Access Type

Open Access Dissertation

Date of Award

January 2012

Degree Type


Degree Name



Pharmaceutical Sciences

First Advisor



The lungs are an attractive route for drug delivery due to their high epithelial surface area available for absorption, a thin epithelium and extensive vasculature to name a few. Accordingly, a vast number of small molecule drugs, peptides, and proteins have been used to investigate their translocation across the lungs with many of the tested candidates showing excellent pharmacokinetics following pulmonary administration. Findings from all these studies over the years have strongly established the lungs as a route for drug delivery of small molecules and proteins.
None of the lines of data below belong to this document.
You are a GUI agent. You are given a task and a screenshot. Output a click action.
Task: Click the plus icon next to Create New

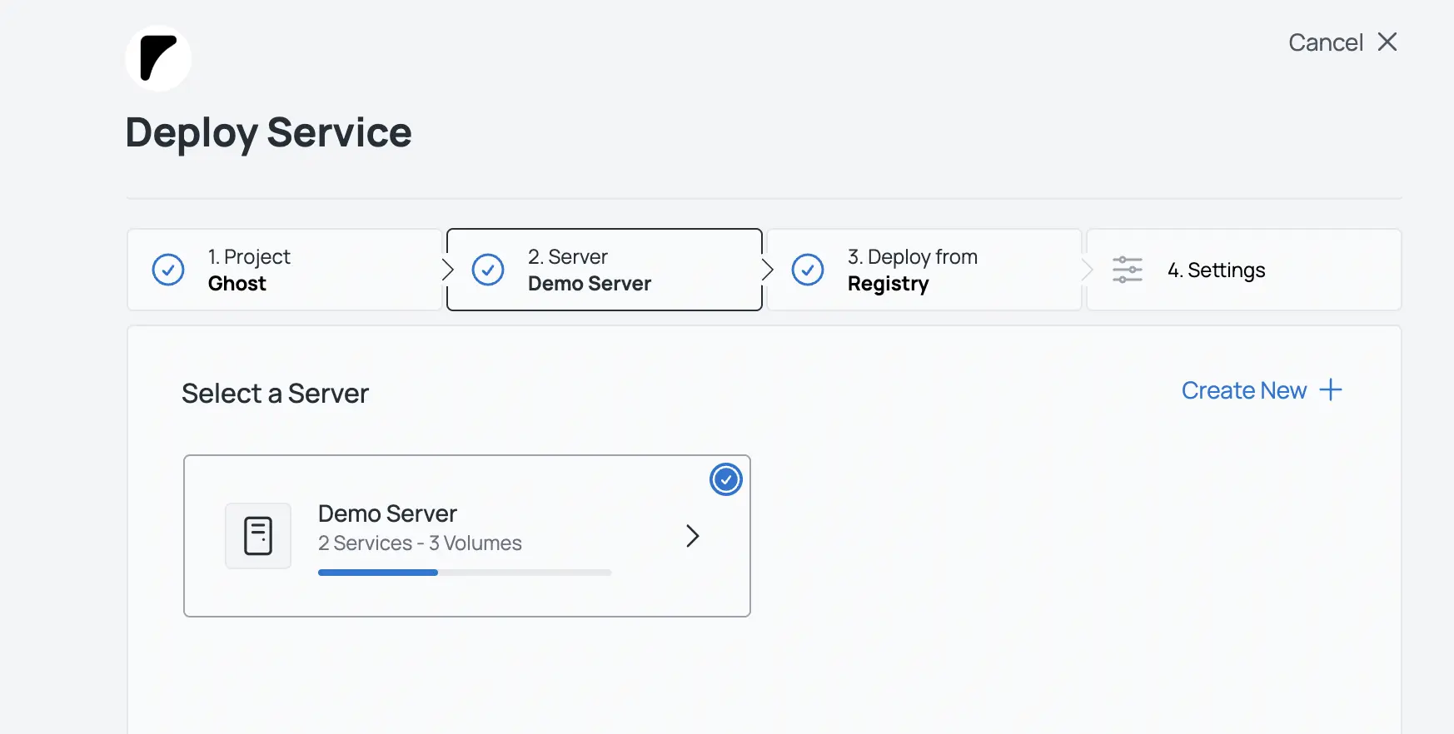[1331, 389]
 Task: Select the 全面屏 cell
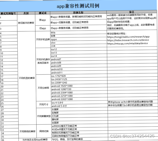80,123
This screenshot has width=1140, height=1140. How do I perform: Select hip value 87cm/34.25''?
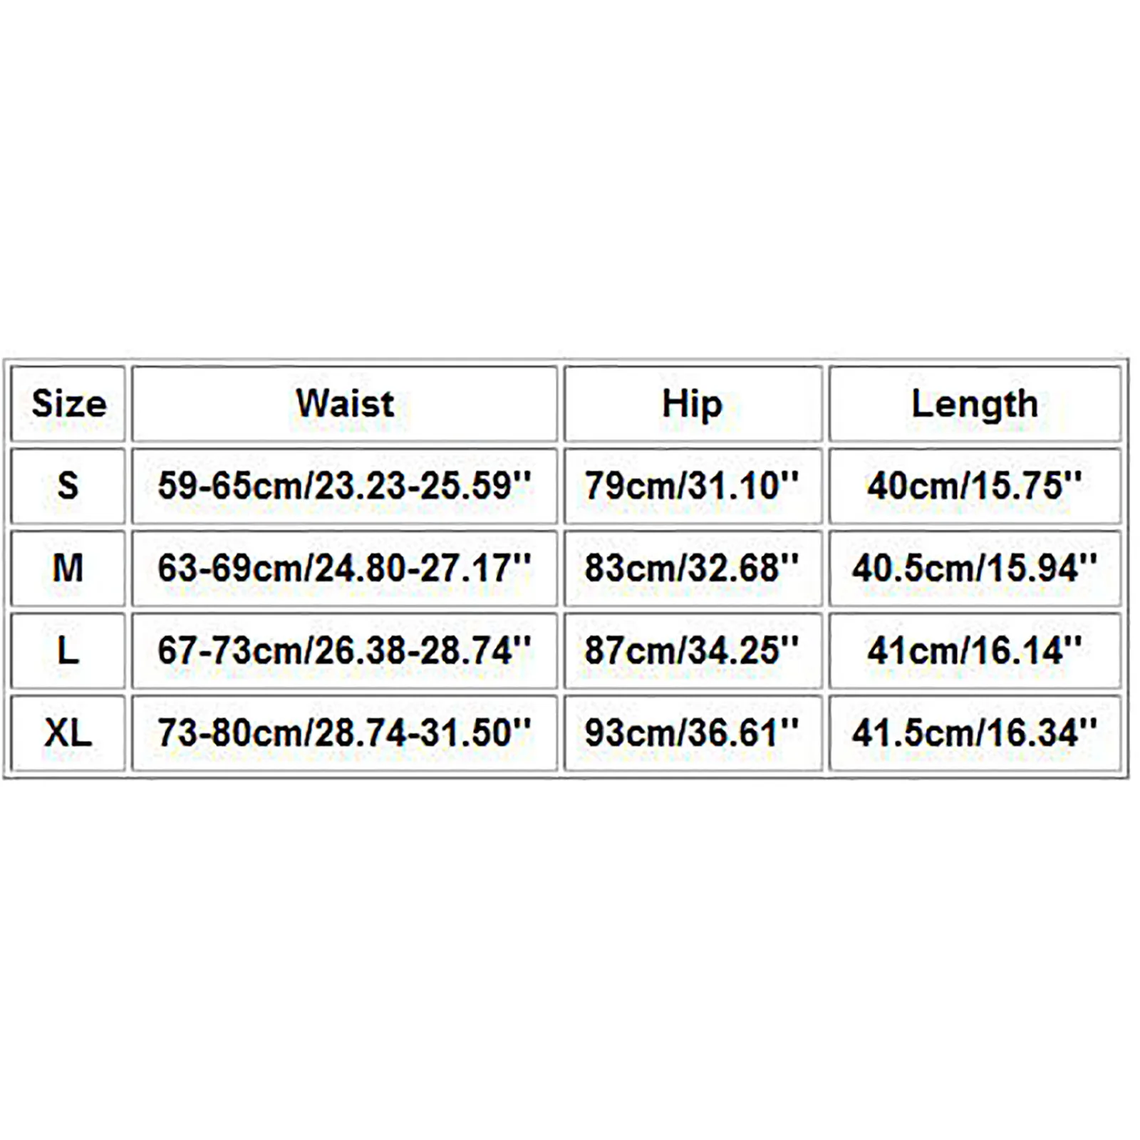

Nanoparticles on the other hand have gained increasing interest in drug delivery due to the wide variety of advantages they possess that allow for temporal, spatial and targeted delivery of therapeutics that can be fine tuned for various applications. Further, the pulmonary administration of polymeric nanoparticle based drug delivery systems is of great interest for both systemic and localized therapies. However, little is understood about the relationship between nanoparticle size and its effect on pulmonary absorption from a drug delivery perspective. Therefore the aim of this study was to investigate the effect of nanoparticle size on their biodistribution from lungs after pulmonary administration with a special emphasis on their lymph node distribution. Interesting observations were made wherein polystyrene nanoparticles demonstrated significant translocation out of the lungs into extrapulmonary organs. Nanoparticles predominantly deposited in the regional lymph nodes surrounding the lungs as compared to that in other tissues. Furthermore, lymph node deposition of nanoparticles occurred in a time dependent and size dependent manner. The smallest size nanoparticles (50 nm) demonstrated the highest lymph node deposition among all sizes tested and increased with time. Results from this study suggest that nanoparticles may potentially be employed in the treatment of lymph related diseases following pulmonary administration.